* [Work to be completed]:
Can you quote the lines below exactly, starting at the line with "Back to Sermons (1408, 197)" and going through the last one?

[Items listed in a dataset]
↓

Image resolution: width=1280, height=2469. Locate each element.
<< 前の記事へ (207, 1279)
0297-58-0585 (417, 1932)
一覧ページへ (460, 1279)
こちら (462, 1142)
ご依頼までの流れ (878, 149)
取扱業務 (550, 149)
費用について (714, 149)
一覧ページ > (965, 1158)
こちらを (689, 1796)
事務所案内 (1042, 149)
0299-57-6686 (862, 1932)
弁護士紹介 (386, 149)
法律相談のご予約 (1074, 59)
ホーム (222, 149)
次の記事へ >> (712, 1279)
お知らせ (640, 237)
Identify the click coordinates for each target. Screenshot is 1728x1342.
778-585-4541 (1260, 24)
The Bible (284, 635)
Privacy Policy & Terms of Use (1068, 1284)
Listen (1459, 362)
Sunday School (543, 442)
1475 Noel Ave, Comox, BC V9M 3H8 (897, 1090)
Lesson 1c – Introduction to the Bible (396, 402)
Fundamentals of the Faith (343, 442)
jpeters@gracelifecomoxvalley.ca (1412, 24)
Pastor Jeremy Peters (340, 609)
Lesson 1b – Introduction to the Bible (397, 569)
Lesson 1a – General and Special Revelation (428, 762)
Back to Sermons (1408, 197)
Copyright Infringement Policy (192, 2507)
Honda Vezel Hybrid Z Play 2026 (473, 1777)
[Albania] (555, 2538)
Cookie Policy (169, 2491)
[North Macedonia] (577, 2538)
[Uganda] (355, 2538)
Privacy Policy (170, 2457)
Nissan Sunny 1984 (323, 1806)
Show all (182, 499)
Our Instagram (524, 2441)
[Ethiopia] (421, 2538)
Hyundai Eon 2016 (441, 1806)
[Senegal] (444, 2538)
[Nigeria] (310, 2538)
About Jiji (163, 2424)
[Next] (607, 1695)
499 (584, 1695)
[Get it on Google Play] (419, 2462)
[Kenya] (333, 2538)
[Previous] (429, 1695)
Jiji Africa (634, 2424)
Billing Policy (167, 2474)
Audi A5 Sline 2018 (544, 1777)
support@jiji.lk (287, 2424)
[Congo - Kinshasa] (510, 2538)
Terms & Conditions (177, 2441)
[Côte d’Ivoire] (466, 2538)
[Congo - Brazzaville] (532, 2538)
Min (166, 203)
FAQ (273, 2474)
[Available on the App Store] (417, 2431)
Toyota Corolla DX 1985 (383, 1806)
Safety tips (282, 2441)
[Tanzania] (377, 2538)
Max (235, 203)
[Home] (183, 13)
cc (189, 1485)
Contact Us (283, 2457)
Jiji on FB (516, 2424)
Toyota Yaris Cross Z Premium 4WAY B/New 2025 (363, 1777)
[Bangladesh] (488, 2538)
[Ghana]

↑

* [Finished exercise]:
Back to Sermons (1408, 197)
Copyright Infringement Policy (192, 2507)
Honda Vezel Hybrid Z Play 2026 (473, 1777)
[Albania] (555, 2538)
Cookie Policy (169, 2491)
[North Macedonia] (577, 2538)
[Uganda] (355, 2538)
Privacy Policy (170, 2457)
Nissan Sunny 1984 (323, 1806)
Show all (182, 499)
Our Instagram (524, 2441)
[Ethiopia] (421, 2538)
Hyundai Eon 2016 (441, 1806)
[Senegal] (444, 2538)
[Nigeria] (310, 2538)
About Jiji (163, 2424)
[Next] (607, 1695)
499 (584, 1695)
[Get it on Google Play] (419, 2462)
[Kenya] (333, 2538)
[Previous] (429, 1695)
Jiji Africa (634, 2424)
Billing Policy (167, 2474)
Audi A5 Sline 2018 (544, 1777)
support@jiji.lk (287, 2424)
[Congo - Kinshasa] (510, 2538)
Terms & Conditions (177, 2441)
[Côte d’Ivoire] (466, 2538)
[Congo - Brazzaville] (532, 2538)
Min (166, 203)
FAQ (273, 2474)
[Available on the App Store] (417, 2431)
Toyota Corolla DX 1985 (383, 1806)
Safety tips (282, 2441)
[Tanzania] (377, 2538)
Max (235, 203)
[Home] (183, 13)
cc (189, 1485)
Contact Us (283, 2457)
Jiji on FB (516, 2424)
Toyota Yaris Cross Z Premium 4WAY B/New 2025 (363, 1777)
[Bangladesh] (488, 2538)
[Ghana]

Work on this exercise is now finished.